Structure and Bonding in the Trichalcogenometaphosphate–Pyridine Anions [PX3 − Py]− (X = O, S, Se, Te)

Abstract

The structures, bonding, NMR chemical shifts, and Lewis acid/base behavior of the trichalcogenometaphosphate–pyridine anions [PX3 − Py]− (X = O, S, Se, Te) have been evaluated theoretically on the basis of B3LYP/ECP(Se,Te) + cc-pVTZ//PM3 calculations using quasirelativistic pseudopotentials for Se and Te. The molecular and electronic structures of the trichalcogenometaphosphate–pyridine adducts [PX3 − Py]− (X = O, S, Se, Te) were calculated, and the bonding was analyzed and discussed on the basis of natural bond orbital (NBO) analyses and qualitative valence bond (VB) considerations.

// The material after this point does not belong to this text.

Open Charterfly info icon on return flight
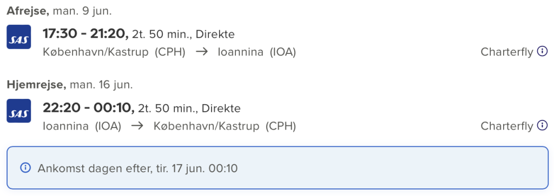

The (σ(px)-LP(N)) → (σ(px)-LP*(P)) donor–acceptor interaction increases, and, consequently, the P‒N bond length decreases from PO3 − Py− (weak interaction, long P‒N bond) to PTe3 − Py− (strong interaction, short P‒N bond). This theoretical finding is in good accord with the measured P‒N bond lengths in [PSe3 − Py]− and [PTe3 − Py]−. In the gas phase, all four [PX3 − Py]− (X = O, S, Se, Te) adducts are unstable with respect to dissociation into free PX3 − and pyridine.